# Neighbours Glad Marijuana House Torn Down



## LdyLunatic (Sep 22, 2006)

Ontario
21 Sep 2006



by Alison Langley, 
A former marijuana grow house on Morrison Street is demolished, much to the delight of area residents. 

The small property near Fourth Avenue had been sealed up tight since Feb. 22, 2005 after firefighters responding to a blaze discovered a marijuana-growing operation in the basement. 

"I'm glad it's gone. 

"It was such an eyesore," said a woman who lives nearby, who did not want to be identified. 

"More than a year and a half later, you could still smell smoke and other odours. It wasn't pleasant." 

The damage caused by both the fire and the drug lab led the Niagara Falls Fire Department to issued closure and unsafe to occupy orders against the property. 

The orders prohibited anyone from living in the residence until it was cleaned up. 
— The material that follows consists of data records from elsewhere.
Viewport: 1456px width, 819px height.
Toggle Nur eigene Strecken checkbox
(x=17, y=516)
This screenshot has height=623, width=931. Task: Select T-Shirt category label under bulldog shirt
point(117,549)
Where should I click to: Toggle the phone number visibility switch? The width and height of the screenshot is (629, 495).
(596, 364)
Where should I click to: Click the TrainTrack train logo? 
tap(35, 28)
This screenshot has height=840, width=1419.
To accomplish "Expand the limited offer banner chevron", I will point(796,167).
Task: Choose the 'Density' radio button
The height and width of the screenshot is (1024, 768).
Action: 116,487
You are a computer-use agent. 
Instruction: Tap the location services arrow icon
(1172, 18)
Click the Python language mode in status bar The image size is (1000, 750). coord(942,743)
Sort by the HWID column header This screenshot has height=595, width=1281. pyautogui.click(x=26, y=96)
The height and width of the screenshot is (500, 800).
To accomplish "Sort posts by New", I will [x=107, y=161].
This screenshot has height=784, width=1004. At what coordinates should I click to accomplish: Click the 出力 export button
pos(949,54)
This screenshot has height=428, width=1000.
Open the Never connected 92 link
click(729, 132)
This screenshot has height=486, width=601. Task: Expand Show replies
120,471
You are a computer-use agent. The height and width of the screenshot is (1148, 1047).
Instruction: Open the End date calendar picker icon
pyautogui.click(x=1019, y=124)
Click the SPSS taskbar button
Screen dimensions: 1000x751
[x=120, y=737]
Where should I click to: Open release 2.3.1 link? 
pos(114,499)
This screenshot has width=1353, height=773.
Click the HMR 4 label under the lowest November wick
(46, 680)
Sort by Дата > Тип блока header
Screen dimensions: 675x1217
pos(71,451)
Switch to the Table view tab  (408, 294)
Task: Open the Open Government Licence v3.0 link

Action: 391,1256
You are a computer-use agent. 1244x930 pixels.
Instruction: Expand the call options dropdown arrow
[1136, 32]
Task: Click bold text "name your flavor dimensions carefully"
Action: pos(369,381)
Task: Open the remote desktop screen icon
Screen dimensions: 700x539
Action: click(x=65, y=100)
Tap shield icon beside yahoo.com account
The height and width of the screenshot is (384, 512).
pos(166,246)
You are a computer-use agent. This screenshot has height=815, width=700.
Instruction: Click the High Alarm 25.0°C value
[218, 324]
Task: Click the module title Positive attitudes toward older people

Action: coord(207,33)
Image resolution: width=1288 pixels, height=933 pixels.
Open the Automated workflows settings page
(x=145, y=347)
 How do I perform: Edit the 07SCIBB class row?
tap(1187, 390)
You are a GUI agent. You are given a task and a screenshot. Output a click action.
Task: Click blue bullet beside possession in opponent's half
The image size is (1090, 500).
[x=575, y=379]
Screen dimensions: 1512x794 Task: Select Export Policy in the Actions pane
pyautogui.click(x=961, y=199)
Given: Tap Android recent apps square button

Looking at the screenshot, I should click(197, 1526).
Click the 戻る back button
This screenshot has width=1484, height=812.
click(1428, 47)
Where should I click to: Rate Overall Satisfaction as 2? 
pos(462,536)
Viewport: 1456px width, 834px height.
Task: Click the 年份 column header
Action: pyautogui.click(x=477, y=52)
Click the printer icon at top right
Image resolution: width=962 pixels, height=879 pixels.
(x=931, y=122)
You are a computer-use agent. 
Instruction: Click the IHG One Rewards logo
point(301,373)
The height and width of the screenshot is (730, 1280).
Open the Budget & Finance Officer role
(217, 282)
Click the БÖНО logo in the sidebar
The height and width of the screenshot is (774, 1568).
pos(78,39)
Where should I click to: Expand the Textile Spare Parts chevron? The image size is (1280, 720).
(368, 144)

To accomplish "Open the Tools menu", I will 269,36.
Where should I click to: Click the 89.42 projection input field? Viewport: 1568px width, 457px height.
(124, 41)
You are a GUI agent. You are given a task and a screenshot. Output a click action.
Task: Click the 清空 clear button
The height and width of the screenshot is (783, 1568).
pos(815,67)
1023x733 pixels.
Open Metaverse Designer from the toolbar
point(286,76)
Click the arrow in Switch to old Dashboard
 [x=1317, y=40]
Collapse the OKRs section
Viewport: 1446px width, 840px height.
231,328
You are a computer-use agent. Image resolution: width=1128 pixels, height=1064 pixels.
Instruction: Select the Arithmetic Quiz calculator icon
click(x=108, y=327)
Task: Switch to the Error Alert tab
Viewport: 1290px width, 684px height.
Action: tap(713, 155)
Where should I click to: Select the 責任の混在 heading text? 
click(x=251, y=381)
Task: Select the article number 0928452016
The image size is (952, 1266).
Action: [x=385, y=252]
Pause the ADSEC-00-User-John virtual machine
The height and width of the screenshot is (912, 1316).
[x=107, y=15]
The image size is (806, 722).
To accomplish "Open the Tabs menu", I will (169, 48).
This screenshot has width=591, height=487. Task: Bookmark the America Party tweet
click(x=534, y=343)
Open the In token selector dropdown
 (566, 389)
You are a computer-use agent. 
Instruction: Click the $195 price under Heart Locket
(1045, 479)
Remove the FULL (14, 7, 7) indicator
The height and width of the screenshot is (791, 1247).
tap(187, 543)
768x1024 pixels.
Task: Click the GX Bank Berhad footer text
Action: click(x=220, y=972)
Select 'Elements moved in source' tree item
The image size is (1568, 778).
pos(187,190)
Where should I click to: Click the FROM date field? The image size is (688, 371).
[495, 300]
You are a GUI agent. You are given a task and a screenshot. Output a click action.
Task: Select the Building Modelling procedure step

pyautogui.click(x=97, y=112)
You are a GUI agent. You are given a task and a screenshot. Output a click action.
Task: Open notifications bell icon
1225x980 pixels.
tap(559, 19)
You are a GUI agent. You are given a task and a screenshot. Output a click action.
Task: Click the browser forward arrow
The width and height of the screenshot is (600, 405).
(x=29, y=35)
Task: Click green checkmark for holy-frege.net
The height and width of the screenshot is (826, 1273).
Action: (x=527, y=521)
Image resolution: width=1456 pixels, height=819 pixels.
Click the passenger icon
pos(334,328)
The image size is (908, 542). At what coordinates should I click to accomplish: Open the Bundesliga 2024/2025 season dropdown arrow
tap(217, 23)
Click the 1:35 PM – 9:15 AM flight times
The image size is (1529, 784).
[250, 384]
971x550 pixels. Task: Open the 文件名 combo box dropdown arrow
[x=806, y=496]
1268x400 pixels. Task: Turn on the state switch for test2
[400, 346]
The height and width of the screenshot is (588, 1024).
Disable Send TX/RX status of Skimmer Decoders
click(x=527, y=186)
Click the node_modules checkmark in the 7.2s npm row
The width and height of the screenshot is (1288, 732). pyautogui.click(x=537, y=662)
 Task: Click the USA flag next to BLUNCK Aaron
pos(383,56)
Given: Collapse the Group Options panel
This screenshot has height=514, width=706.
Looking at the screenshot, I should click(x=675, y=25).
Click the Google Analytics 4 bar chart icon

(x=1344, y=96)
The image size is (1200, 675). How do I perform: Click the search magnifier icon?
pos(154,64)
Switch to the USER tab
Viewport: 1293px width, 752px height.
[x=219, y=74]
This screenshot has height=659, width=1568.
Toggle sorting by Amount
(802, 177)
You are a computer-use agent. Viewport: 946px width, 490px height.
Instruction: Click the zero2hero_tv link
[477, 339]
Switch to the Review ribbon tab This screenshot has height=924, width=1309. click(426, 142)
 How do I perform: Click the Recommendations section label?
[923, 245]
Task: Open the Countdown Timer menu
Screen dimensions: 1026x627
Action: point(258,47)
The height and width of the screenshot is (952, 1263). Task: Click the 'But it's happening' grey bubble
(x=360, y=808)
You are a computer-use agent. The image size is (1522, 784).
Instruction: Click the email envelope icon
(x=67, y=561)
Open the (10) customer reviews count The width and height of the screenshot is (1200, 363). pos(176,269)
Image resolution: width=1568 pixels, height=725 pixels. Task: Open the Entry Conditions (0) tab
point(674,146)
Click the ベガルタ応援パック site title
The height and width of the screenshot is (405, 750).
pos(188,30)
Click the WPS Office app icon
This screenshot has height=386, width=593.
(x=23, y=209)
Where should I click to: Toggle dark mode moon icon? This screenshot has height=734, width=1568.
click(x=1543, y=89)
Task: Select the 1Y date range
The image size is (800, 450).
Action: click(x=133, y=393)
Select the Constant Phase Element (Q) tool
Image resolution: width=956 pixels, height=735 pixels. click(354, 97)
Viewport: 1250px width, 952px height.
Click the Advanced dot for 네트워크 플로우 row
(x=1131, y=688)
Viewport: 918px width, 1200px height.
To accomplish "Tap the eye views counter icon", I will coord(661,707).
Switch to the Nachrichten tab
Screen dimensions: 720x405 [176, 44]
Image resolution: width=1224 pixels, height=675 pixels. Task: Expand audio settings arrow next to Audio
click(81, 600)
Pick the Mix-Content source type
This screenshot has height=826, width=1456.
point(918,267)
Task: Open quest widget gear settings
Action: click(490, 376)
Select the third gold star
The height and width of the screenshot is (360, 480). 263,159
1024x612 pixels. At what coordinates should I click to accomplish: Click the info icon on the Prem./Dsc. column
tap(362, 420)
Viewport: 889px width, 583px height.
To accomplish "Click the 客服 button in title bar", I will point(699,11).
The property owner determined it was more cost-effective to demolish the former residence rather than clean it up. The building was subsequently taken over by a financial institution which arranged for the demolition that happened earlier this month. 

This is the first time in Niagara Falls a residential home that housed a grow-op has been levelled. 

"It was cheaper to tear it down than it was to comply with remediating it because of the fire and the marijuana grow operation," said fire prevention officer Jim Jessop. 

The fire department currently has unsafe to occupy orders against over 40 properties in Niagara Falls that once housed marijuana grow operations.


----------